Ce n’est pas une question bien décidée, de savoir si un homme naît un génie pour une chose seule, ou si avec une organisation qui le rend extraordinairement propre à une, il eût pu également réussir dans plusieurs. Il est probable qu’il y a des hommes nés pour exceller seulement dans une chose, et qui n’auroient pas eu la même supériorité dans une autre. On ne conçoit pas que Molière eût pu faire des ouvrages de plusieurs genres aussi étonnans que ses comédies. On n’imagine pas que La Fontaine eût pu faire rien au monde aussi bien que des Contes et des Fables. D’autres semblent avoir une organisation plus parfaite, ou distinguée par une autre espèce de perfection qui les rend propres à réussir dans beaucoup de choses également. Jamais homme ne fut plus fait pour être mis au nombre de ces êtres privilégiés que Léonard de Vinci. D’une beauté rare, d’une force extraordinaire, il étoit extrêmement adroit à tous les exercices du corps : il avoit l’esprit si délié et si étendu, qu’on imagine qu’il eût été un génie dans tout ce qu’il eût entrepris. Il triompha de tous ses rivaux dans la musique, en tirant des sons enchanteurs d’une lyre d’argent qu’il avoit faite lui-même en forme de crâne de cheval. Personne n’improvisa plus facilement que lui en poésie, et n’acquit plus de réputation dans ce genre singulier : il réussit dans la chimie, dans les mathématiques, dans l’astronomie et l’architecture. Parmi ses ouvrages de sculpture, on parle surtout d’un modèle de cheval colossal fait pour la statue d’un duc de Milan, chef-d’œuvre brisé au milieu du tumulte des guerres civiles. On sait que mécanicien distingué, il composa un automate ingénieux et bizarre, pour l’entrée de Louis XII à Milan. Comme ingénieur et architecte, triomphant de difficultés que l’on croyoit insurmontables, il a fait le canal de Morte Sana, qui porte les eaux de l’Adda jusque sous les murs de Milan. Cet ouvrage qui pourroit seul rendre un nom immortel, doit être placé parmi les plus importans de ceux de Léonard de Vinci.

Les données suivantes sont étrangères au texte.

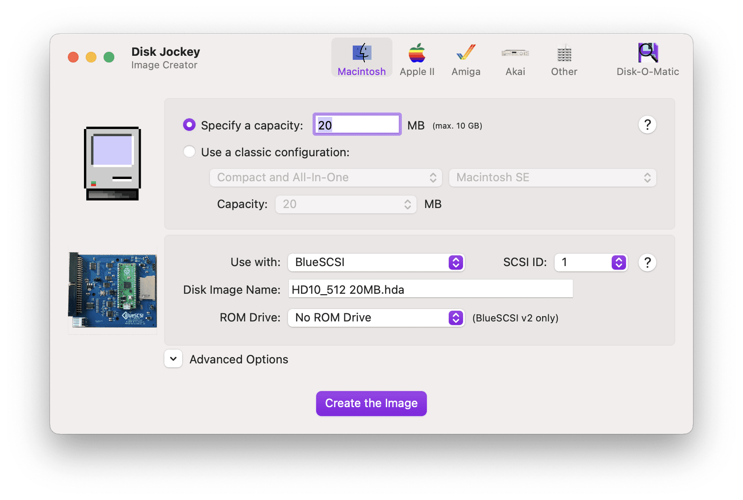743x500 pixels.
Task: Focus the capacity MB input field
Action: coord(357,125)
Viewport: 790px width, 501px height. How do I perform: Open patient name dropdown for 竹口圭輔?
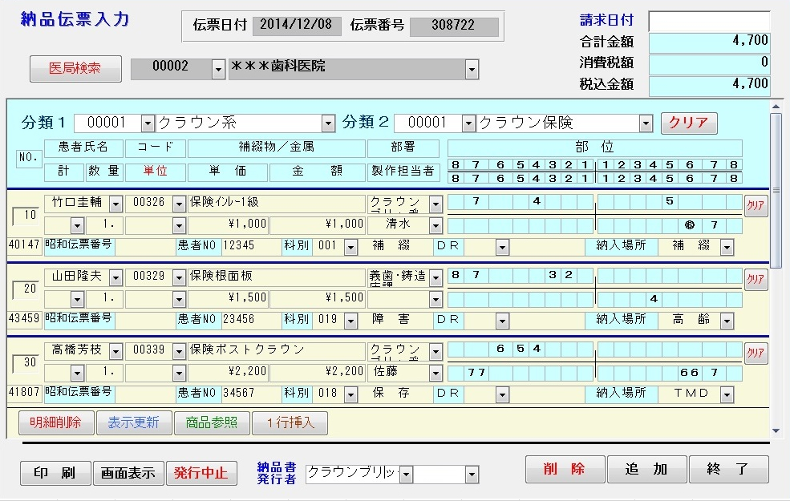tap(115, 204)
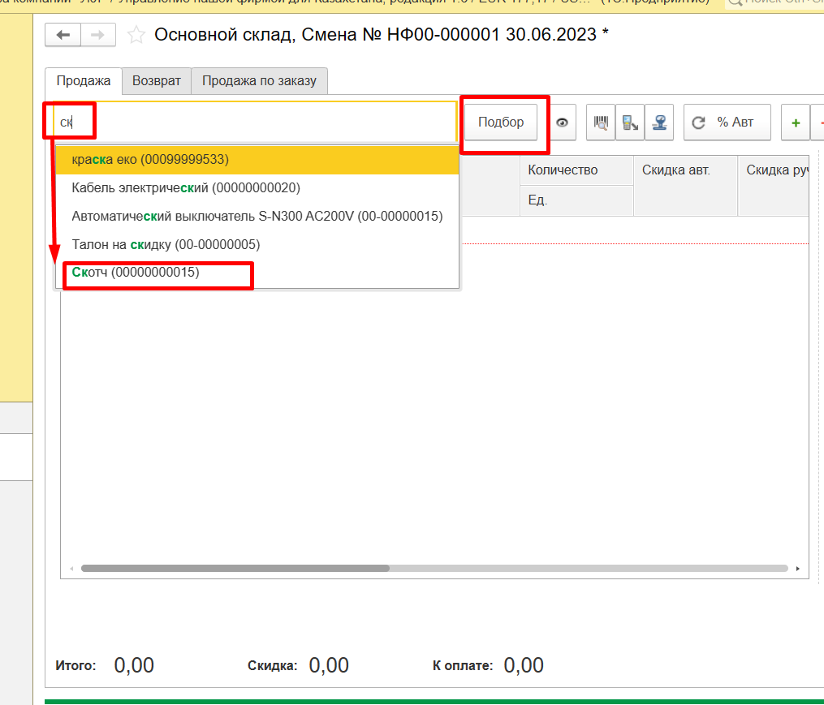Choose 'Автоматический выключатель S-N300' suggestion

tap(257, 217)
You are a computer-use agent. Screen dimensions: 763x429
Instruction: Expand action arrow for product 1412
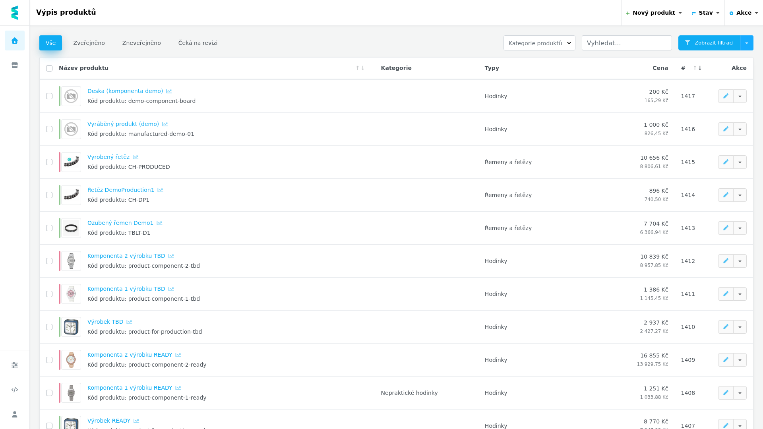tap(740, 261)
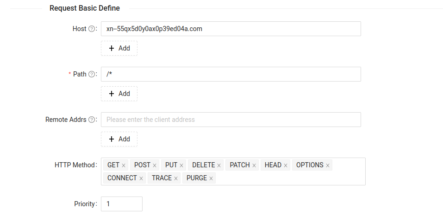Remove the PATCH method tag
443x222 pixels.
pyautogui.click(x=254, y=165)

Avide de toute espèce de science, à peine s’étoit-il profondément occupé d’une, qu’il en étoit détourné par le goût qu’il sentoit pour une autre ; il entassoit des connoissances bien moins pour le plaisir de les avoir, que pour celui de les acquérir ; et il cherchoit à tout savoir, non par ambition, mais entraîné par l’instinct vers tous les moyens que la nature lui avoit donnés pour être heureux. Cependant, comme il s’est adonné davantage à la peinture, c’est par elle qu’il a principalement acquis sa grande réputation. Ce fut lui qui contribua le plus à ramener, étendre et fixer le bon goût dans les arts : géant glorieux, il en débarrassa la carrière de tout ce qui empêchoit d’y courir ; les génies de Michel-Ange et de Raphaël purent la parcourir sans peine ; pour entrer dans la lice, le goût n’ouvrit la barrière qu’aux bons esprits et aux hommes éclairés ; on n’y trouva d’autre but que la gloire ; les seuls juges y furent la science, l’équité ; et le prix des vainqueurs, fut l’estime éternelle.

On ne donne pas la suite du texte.